Expository Excellence! (4.00 / 3)
These arguments by the wealthy against The Common Good betray The Moral Deficit that ratcheted up with Reaganomics: trickle-down or supply-side economics have eroded public revenue over the past thirty years.

The Bush tax cuts for the wealthiest were once portrayed as an embarrassment of riches. People are now dying as a direct result of Republican rule.

It is time for a return to tax rates that benefit the poor, the middle class and those struggling to make ends meet. Those are the people who should not be paying any tax at all.  

They only call it class war when we fight back.


Make it easier for blue local candidates to get campaign contributions (4.00 / 2)
How many times have you donated to local candidates?  They usually don't have have access to all the mechanisms that state and federal candidates use to generate donations.  Local dems need to have access to better campaign financing tools.  The conservatives have been focusing on local candidates for thirty years.   We need to start paying attention at the city and county level (and school boards).

This post was spot on David.  Thanks.

"Oh. My. God. .... We're doomed." -- Paul Krugman
http://krugman.blogs.nytimes.c...">http://krugman.blogs.nytimes.c...">http://krugman.blogs.nytimes.c...


US Corporations should pay zero taxes. (0.00 / 0)
US Corporations should pay zero taxes. The taxes they do pay are passed to the consumers anyway (plus the gobs they pay for accountants to minimize taxes). In the meantime we make our companies uncompetitive with foreign product.
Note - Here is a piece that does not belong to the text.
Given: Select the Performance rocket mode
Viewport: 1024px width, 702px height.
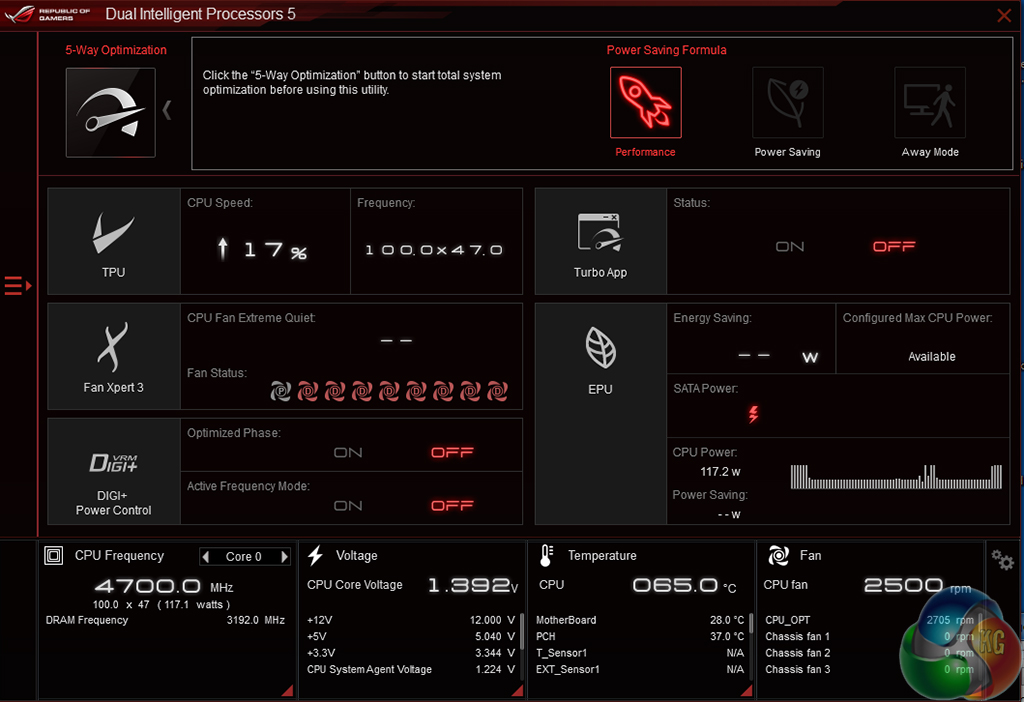Looking at the screenshot, I should 645,103.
These taxes should be eliminated or offset for companies who employ US workers, perhaps with a "per employee" subsidy for full time employees. Taxes on corporations that outsource jobs should be retained and increased.

And the same is true of healthcare costs. A Medicare-for-all system would save each employer 15% of wages and reduce the need to outsource their manufacturing.

Jack Lohman
http://MoneyedPoliticians.net  

Jack Lohman

http://MoneyedPoliticians.net

http://SinglePayer.info


Repeat, repeat , repeat (4.00 / 2)
Special Corporate Tax Breaks Mean Higher Taxes for the Rest of Us

While Democratic office holders cower at the "tax and spend" label (if they aren't actively using it to label the rest of their party, as if this will help them in the long run), right here you've distilled a great response to this hypocritical nonsense.  

Acting like your opponents attacks have merit is bad politics - and when they don't, it's bad policy to boot.

Politics is the art of the possible, but that means you have to think about changing what is possible, not that you have to accept it in perpetuity.